En Argentina, el fracaso electoral del kirchnerismo en las elecciones legislativas también fue duro. El macrismo presentó a un candidato mediocre de apellido aristocrático en la provincia de Buenos Aires, y aun así venció a la máxima dirigente opositora, la ex presidenta Cristina Fernández. Tras esa victoria Mauricio Macri anunció que se venía un tiempo de reformas. Y está cumpliendo. Pero la reforma previsional argentina encontró una resistencia inesperada. Miles de argentinos en las calles, que cuando fueron dispersados por la represión generaron cientos de manifestaciones por todo Buenos Aires, cacerolazos masivos y una segunda manifestación nocturna frente al Congreso.
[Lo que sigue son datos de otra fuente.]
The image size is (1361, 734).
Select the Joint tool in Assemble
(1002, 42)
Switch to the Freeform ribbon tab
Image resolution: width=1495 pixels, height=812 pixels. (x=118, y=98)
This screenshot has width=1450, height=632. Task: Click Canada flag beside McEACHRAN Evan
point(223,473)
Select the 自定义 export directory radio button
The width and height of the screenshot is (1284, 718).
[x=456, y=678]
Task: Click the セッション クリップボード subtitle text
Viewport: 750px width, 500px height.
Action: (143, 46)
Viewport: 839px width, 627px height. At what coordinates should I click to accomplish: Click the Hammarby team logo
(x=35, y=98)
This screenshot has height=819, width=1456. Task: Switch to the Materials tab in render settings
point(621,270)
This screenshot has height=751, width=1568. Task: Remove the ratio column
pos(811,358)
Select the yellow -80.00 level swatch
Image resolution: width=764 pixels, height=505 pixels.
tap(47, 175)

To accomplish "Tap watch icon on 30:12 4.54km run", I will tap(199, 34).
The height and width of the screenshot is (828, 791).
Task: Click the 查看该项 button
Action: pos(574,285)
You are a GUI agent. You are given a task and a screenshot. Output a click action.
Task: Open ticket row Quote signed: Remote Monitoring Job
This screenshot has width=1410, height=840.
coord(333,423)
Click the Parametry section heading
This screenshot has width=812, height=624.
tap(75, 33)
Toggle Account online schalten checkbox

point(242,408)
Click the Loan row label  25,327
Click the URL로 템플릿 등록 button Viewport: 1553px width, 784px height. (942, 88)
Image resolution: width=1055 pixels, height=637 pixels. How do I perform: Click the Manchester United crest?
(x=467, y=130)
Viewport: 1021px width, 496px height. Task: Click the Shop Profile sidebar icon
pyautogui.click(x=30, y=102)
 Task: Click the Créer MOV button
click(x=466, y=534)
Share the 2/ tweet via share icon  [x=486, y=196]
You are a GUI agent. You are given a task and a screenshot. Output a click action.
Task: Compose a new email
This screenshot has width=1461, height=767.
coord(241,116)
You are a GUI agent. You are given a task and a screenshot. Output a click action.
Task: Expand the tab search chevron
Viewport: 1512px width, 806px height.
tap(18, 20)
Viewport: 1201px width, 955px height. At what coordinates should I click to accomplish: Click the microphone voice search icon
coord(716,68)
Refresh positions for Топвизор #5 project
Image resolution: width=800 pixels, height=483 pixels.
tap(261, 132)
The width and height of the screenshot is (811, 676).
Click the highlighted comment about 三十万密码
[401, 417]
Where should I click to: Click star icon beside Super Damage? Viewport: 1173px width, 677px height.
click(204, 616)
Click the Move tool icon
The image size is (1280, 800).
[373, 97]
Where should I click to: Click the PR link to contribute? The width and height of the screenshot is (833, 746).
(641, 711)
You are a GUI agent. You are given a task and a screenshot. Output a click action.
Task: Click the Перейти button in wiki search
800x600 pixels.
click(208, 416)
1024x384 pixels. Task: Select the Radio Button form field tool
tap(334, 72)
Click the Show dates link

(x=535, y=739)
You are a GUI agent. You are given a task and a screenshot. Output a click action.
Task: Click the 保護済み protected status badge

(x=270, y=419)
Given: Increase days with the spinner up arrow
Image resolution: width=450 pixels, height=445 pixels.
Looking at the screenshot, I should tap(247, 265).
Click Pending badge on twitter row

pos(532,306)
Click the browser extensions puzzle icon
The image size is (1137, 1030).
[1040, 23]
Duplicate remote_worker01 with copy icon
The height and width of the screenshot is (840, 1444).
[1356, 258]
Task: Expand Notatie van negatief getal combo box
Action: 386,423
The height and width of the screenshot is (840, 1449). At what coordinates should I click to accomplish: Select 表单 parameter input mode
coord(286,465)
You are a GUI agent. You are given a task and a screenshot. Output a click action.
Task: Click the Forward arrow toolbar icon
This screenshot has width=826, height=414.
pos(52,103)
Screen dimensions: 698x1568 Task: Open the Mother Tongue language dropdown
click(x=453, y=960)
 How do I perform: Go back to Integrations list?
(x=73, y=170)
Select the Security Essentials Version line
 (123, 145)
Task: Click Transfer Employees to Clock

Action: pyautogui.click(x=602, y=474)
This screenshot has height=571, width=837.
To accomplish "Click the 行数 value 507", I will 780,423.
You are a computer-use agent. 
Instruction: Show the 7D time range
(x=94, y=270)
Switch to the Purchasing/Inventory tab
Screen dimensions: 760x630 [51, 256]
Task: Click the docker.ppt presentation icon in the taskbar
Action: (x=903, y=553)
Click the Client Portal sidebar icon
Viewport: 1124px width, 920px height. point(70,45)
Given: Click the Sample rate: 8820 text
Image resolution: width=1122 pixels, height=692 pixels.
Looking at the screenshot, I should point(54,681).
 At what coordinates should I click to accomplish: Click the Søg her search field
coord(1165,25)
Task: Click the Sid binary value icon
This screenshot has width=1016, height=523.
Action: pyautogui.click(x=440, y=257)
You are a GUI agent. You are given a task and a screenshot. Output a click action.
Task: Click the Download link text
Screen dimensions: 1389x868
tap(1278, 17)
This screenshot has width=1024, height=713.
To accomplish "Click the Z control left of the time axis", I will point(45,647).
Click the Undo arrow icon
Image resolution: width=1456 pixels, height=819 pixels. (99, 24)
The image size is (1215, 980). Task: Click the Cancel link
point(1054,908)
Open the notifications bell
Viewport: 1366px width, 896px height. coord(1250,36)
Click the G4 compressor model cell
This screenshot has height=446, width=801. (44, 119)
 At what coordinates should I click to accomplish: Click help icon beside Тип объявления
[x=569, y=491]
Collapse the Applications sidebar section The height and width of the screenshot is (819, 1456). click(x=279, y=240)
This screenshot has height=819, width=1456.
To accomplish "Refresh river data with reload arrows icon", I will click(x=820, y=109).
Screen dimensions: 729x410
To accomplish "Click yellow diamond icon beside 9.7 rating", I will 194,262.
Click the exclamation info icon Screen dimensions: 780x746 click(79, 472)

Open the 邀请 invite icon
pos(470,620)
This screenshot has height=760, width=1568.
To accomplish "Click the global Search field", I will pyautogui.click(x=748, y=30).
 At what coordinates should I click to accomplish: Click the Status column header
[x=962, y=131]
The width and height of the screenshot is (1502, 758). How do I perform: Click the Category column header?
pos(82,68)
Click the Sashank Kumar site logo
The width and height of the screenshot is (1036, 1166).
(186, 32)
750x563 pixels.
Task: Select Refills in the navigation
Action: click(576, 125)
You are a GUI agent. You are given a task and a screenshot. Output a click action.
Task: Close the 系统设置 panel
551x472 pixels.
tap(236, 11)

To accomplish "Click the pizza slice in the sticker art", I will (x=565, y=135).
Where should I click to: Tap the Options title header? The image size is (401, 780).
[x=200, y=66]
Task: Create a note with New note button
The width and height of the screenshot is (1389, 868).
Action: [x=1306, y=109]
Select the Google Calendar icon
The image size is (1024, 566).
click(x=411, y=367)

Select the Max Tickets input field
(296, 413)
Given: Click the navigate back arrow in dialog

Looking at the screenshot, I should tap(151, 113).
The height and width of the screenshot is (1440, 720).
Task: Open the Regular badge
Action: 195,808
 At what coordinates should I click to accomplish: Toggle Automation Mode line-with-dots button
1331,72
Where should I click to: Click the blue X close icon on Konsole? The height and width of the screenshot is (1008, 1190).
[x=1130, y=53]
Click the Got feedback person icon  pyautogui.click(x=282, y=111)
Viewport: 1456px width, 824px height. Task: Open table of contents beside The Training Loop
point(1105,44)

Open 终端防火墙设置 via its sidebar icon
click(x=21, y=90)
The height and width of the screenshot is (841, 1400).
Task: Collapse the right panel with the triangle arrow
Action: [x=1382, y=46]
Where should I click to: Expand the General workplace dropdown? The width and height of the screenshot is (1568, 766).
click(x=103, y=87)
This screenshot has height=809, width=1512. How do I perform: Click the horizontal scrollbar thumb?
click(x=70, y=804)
Es interesante y esperanzador que este desborde popular suceda pocas semanas después de la derrota definitiva del kirchenrismo. Como si la gente hubiera pensado “Ya no podemos esperar a que aparezca un salvador en la próxima elección, tenemos que actuar nosotros”. Nadie lo puede decidir. Nadie lo puede controlar: a veces la gente se rebela. No es un tema de unidad, ni de organización, sino de un convencimiento compartido casi intuitivamente. Y en política no hay nada más potente que eso.
Las cosas todavía pueden empeorar. Puede haber un golpe militar en Brasil. Y el ajuste podría alcanzar tal magnitud que su efecto desorganizador dure décadas. Pero no debemos olvidar que algunas de las tendencias que hoy impulsan las derechas ya habían comenzado con los progresismos. Y tampoco que la victoria del enemigo nunca es definitiva: por algo siempre quiere más. Los tiempos de la política son lentos, y la izquierda va a tener que mutar para responder a las transformaciones de la derecha. Las resistencias, las movilizaciones y las organizaciones van a ordenarse de otras maneras y buscar diferentes caminos hasta que encuentren uno que presente la posibilidad de avanzar. Es poco probable que ese camino sea la continuidad de lo que había antes de la última derrota.